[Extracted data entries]
[Start of Attachment]

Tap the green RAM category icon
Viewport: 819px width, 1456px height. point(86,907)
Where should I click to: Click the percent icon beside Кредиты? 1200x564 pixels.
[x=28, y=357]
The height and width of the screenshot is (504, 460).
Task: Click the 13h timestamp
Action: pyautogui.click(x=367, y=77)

[End of Attachment]

[WHAT YOU ARE ASKED TO DO]: Each line from the one with "Where should I" through the last line of the records must be written out word for word. Include nothing else.

[TASK ANSWER]:
Where should I click to: Click the percent icon beside Кредиты? 1200x564 pixels.
[x=28, y=357]
The height and width of the screenshot is (504, 460).
Task: Click the 13h timestamp
Action: pyautogui.click(x=367, y=77)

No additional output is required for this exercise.